Book Review: Software Engineering at Google (Part 3)

Book Review: Software Engineering at Google (Part 3)

This article is the third of my book review series. I'm trying to provide you with the best lessons from this reading. If you've missed the first two parts, please find them there :

This last and final part will highlight the deprecation policies used at Google. It will also talk a little about CI/CD and dependency management.

Depreciation and the Hyrum's Law

I talked about that law in the first part of this series. It negatively impacts the will of change as the more used a system is, the most likely it'll be hard to deprecate. Indeed, it can be hard to convince every stakeholder about the necessity of a change: it costs time, money, and the risk of regression always subsists. This is paradoxical because the more the system is used, the more critical the lack of change will be. For instance, every consumer may suffer the same security flaw simultaneously.

Book's authors suggest giving stakeholders metrics to convince them that change is better than the status quo.

Manage deprecations of obsolete systems

As their name suggests, obsolete systems often suffer from a lack of people with a deep knowledge of them. Knowing that your product depends on such systems can also be tedious. A typical example is transitive dependency: your application communicates with a recent API built by another team. But in the end, that API is just a facade of a more ancient, legacy system.

A standard solution to discover such dependencies is to shut down those obsolete systems and measure the pain caused by the interruption. This helps retrace the dependency graphs quickly.

The more frequent and the longer you practice those interruptions, the most likely your systems will be resilient and independent of the ones you want to deprecate.

The Googlers also propose to put some people in charge of handling the depreciation process. Establishing that responsibility helps avoid situations where the change would be delayed because of not a priority in the roadmap.

Dependency versioning

This is a common debate among developers: how should I version my dependencies? I agree with what's said in the book: we should ideally never ask ourselves what version to import. On a broader aspect: shared dependencies among different projects in the same organization should share the same version. This helps discover bugs, security flaws, and organize common changes in product teams.

In this sense, relying on the latest version available is a no-go. This likely leads to non-reproducible builds and unexpected issues.

SemVer limitations

Semantic versioning is a popular guideline for versioning artifacts.
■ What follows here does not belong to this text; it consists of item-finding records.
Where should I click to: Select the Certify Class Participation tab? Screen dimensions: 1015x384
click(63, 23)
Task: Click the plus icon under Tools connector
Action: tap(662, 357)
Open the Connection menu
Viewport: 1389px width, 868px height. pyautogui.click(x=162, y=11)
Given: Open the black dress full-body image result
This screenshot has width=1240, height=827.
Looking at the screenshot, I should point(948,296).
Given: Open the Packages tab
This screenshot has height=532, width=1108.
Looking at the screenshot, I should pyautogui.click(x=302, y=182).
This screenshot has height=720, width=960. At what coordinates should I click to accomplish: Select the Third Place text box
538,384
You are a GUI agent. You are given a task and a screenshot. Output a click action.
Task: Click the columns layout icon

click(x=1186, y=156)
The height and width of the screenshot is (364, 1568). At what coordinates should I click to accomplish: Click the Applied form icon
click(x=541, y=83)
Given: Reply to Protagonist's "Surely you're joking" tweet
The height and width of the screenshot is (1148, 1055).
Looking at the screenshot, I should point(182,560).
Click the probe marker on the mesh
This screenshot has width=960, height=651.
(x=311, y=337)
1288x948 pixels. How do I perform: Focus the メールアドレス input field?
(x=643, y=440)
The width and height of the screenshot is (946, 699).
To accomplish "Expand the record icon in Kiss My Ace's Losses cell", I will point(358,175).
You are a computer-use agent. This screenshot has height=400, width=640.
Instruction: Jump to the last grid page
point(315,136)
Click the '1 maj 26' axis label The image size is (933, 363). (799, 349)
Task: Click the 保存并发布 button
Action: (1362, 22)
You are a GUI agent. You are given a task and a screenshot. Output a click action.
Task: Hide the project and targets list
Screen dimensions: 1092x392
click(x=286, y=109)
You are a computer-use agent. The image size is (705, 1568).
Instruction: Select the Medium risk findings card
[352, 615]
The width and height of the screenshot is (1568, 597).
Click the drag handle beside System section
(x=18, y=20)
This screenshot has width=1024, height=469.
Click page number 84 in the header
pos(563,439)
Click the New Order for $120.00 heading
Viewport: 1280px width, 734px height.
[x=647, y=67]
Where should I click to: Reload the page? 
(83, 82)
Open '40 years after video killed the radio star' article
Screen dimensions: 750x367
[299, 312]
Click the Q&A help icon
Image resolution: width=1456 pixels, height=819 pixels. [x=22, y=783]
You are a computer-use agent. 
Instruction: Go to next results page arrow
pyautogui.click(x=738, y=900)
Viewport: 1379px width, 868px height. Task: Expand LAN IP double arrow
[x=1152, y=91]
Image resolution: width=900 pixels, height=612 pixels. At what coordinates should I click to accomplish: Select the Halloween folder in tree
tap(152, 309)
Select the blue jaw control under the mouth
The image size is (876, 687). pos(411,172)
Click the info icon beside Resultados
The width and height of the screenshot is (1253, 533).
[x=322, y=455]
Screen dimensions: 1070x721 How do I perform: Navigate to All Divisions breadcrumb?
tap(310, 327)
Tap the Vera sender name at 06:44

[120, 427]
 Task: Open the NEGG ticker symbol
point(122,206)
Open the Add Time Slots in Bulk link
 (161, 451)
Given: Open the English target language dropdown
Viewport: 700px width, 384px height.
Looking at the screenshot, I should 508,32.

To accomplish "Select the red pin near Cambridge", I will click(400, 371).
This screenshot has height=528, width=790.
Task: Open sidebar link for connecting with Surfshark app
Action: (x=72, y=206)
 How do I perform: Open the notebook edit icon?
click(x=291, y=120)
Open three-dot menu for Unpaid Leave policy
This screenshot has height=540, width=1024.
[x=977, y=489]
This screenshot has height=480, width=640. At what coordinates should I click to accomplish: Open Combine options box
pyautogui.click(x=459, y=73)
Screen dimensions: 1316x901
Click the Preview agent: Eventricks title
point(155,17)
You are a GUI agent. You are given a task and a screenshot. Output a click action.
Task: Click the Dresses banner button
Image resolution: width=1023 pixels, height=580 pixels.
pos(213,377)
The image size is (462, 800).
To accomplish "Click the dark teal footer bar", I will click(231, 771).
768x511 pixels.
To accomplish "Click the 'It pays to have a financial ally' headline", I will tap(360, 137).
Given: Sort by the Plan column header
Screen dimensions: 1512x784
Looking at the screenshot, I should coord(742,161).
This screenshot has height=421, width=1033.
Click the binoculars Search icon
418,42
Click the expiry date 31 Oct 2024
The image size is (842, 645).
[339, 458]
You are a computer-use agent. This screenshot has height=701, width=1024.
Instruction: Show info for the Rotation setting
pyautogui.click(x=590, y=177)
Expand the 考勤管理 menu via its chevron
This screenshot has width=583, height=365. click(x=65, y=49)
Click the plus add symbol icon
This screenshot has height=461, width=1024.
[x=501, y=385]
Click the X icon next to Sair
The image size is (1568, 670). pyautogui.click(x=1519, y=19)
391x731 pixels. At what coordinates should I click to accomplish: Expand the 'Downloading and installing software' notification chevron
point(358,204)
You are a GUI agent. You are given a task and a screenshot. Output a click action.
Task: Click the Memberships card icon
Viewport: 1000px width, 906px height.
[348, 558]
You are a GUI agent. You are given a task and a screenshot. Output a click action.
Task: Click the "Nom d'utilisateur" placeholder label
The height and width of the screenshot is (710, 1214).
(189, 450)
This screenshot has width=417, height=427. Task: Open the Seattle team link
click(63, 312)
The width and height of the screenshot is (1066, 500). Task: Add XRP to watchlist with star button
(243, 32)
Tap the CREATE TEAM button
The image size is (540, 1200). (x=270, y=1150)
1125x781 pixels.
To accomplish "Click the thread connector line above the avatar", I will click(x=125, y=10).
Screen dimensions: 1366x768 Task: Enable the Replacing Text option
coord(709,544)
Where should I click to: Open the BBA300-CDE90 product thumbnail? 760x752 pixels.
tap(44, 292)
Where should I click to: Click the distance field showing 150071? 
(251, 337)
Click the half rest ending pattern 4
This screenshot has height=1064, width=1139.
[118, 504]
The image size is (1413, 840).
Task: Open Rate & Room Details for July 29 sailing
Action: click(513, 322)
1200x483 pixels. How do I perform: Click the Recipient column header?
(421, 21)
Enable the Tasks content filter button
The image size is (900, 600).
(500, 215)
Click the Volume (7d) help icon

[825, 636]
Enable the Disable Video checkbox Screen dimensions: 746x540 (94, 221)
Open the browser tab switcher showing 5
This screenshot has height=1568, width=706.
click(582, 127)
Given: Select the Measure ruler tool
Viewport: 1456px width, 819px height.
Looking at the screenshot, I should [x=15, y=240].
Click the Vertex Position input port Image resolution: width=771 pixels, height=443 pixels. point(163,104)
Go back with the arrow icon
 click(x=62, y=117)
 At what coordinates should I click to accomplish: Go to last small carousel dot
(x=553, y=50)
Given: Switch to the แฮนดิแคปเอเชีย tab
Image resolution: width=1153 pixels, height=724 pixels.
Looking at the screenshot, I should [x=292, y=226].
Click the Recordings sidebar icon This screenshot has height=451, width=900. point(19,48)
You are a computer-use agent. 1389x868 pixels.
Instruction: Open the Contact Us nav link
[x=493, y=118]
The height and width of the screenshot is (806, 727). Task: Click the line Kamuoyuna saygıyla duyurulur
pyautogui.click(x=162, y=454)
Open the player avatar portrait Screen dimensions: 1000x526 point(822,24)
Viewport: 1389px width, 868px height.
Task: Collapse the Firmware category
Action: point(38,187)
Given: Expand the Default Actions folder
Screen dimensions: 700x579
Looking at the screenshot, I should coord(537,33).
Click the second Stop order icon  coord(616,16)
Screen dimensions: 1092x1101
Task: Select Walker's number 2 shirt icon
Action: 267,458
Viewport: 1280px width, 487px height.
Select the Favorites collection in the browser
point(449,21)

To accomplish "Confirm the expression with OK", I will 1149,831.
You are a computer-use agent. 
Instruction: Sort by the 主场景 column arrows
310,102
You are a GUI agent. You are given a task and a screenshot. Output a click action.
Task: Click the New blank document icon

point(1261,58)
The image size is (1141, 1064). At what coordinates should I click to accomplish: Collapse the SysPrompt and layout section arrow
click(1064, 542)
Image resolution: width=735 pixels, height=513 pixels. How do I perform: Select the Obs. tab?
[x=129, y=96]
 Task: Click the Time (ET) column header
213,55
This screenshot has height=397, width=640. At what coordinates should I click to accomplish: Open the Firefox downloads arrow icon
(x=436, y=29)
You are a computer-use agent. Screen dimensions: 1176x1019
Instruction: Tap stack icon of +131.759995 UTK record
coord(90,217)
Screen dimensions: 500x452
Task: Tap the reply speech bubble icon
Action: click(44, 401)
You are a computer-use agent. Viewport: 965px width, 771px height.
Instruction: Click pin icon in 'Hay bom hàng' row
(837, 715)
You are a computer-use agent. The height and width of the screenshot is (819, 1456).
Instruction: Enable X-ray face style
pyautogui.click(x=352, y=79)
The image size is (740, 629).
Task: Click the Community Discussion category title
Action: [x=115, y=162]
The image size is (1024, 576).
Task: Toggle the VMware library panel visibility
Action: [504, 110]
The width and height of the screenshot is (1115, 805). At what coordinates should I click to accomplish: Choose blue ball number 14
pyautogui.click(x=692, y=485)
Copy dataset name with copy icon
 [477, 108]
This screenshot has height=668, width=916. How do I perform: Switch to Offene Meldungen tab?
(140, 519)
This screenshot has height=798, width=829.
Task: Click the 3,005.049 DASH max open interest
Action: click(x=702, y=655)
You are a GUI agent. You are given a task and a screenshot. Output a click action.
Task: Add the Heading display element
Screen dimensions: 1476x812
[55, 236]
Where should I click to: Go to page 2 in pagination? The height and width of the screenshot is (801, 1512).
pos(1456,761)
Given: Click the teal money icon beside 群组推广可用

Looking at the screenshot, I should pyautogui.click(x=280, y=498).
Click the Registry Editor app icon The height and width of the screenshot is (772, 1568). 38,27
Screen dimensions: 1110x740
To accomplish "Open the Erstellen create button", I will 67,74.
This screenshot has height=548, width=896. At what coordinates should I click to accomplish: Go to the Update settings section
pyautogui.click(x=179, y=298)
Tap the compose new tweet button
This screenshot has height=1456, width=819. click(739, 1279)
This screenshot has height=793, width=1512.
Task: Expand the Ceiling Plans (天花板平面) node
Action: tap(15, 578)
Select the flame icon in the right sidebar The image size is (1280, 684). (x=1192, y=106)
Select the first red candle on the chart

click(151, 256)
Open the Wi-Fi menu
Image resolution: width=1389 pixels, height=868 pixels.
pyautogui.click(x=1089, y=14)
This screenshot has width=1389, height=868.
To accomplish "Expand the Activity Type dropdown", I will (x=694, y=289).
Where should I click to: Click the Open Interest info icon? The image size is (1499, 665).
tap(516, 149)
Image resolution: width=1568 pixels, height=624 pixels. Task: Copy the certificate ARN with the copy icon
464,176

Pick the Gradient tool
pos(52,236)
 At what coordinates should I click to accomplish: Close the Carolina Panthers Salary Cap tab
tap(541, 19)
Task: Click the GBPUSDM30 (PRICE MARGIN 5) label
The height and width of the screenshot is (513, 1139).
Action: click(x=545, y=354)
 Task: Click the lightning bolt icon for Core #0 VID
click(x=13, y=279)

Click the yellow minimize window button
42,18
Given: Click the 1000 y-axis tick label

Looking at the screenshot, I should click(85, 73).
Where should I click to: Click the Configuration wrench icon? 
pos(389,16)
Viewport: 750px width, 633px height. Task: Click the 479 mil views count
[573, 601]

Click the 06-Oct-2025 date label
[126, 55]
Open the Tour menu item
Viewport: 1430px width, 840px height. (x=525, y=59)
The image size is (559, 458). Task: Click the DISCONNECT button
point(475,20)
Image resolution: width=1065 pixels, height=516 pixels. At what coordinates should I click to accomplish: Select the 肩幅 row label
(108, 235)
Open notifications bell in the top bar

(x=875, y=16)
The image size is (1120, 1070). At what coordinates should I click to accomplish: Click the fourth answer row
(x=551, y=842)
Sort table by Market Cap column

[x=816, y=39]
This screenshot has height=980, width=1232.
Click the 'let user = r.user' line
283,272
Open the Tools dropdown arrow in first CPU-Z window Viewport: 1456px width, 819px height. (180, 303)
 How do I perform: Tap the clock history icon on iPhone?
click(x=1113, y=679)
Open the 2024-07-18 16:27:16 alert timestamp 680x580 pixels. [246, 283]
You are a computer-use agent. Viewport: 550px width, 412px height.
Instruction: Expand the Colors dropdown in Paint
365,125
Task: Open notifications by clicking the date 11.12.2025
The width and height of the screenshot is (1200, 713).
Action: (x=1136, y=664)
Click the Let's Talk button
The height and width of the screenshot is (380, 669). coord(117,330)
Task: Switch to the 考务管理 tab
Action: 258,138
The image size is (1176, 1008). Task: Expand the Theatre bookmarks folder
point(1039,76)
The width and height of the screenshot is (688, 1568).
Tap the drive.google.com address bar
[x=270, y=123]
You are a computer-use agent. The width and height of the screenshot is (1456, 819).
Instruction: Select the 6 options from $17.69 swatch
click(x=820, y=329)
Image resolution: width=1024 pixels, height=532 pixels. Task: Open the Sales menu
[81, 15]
The version is made of three numbers. For instance, 2.2.1 stands for version major 2, minor 2, and corrective 1. By reading such information, an engineer should be able to expect a specific kind of change, and typically breaking ones.

However, that suit of numbers may not be reliable: major versions may be bumped despite no breaking changes being included. Corrective ones might not involve any fix but are automatically built at every commit by the CI/CD pipeline. Overall, sometimes SemVer overconstrains. Sometimes it does not enough. Actually, what's bein done with SemVer depends mainly on the maintainer's desiderata.

Some languages, such as Go and Clojure, handle them nicely: a new major is expected to be a brand-new package.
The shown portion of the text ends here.